A prevalent technology used for indoor positioning is Wi-Fi fingerprinting. The main reason Wi-Fi fingerprinting has become a great candidate for indoor positioning is the ubiquity of Wi-Fi access points to support wireless Internet connectivity [12]. In general, fingerprint-based IPS operates in two phases. The first phase, known as the offline phase, is performed by measuring the received signal strength indicator (RSSI) of the APs in the environment at known locations, which are regarded as the reference points (RPs). Signal collection from various RPs is conducted to build a fingerprint database. Subsequently, in the online phase, real-time RSSIs are measured by mobile devices at an unknown position. The device’s location can be predicted by computing the similarity between the real-time RSSI and the set of fingerprints stored in the database by applying statistical modeling or machine learning algorithms [10].

It was observed that there had been a tremendous leap in performance for natural language processing [13], speech recognition [14] and image processing [15] using deep learning, and this has initiated the implementation of deep learning algorithms in an indoor positioning system. The convolutional neural network (CNN) has recently been a favourite choice because the convolution operation allows the positioning system to study the entire topology of an RSSI image to provide a high-accuracy positioning [16]. The hurdle of a CNN-based IPS is its high computational requirement, which causes difficulties in establishing the IPS model on inexpensive devices with limited resources. The architecture of the model affects the computational requirements. By substantially reducing the size of the CNN-IPS model, the computational need can be minimized at the expense of positioning accuracy.

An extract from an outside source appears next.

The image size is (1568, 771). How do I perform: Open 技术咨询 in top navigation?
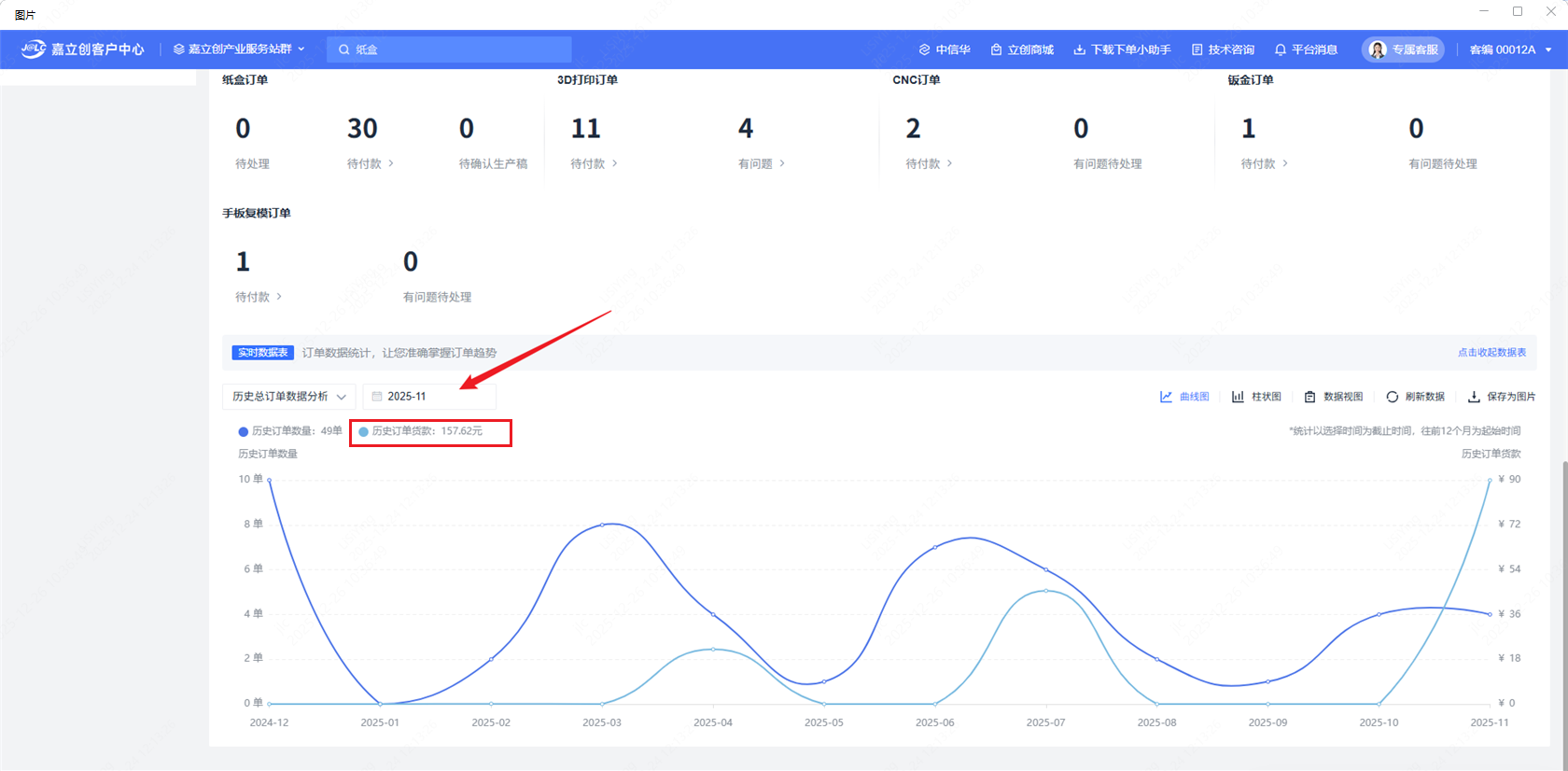point(1223,49)
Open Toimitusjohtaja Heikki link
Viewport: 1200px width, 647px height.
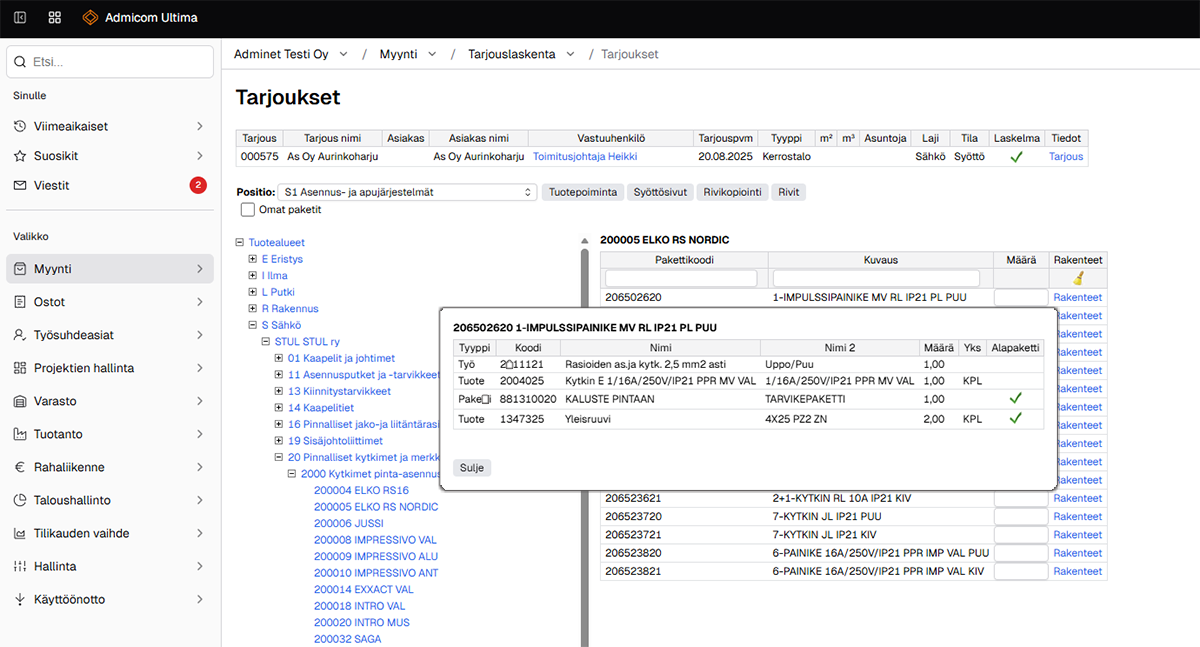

The model compression can be applied to a CNN-based IPS as a strategy to overcome this issue. A common way to apply model compression is by using knowledge distillation (KD). However, it can be seen that with an increase in the complexity of the teacher model, a lightweight student model cannot perfectly imitate the teacher model’s performance because it does not have sufficient capacity to mimic the high-complexity teacher model [17]. Additionally, the logits generated by the cumbersome teacher model are less soft since the certainty of associating the RSSI fingerprint images to their location classes is greater [17]. To overcome this issue, the teacher model may transfer its knowledge to another model with closer complexity. Following that, the model introduced can transfer the informative knowledge it had gained to the simple student model, as presented in [17]. The authors emphasized that adding an additional distillation step can bring finer students. By establishing multiple teacher assistants, they have also demonstrated that the best distillation path to enhance the learning experience occurs when the process passes through all intermediate teacher-assistants. Since such benefits can be observed from the teacher-assistant knowledge distillation (TAKD), the framework may boost the positioning accuracy of a simple CNN-IPS. However, there are still some unanswered problems concerning the possibility of TAKD successfully assisting the transfer of knowledge, mainly the relationship between the RSSI and location classes from the teacher model to the student model, in order to reduce the positioning error of the system.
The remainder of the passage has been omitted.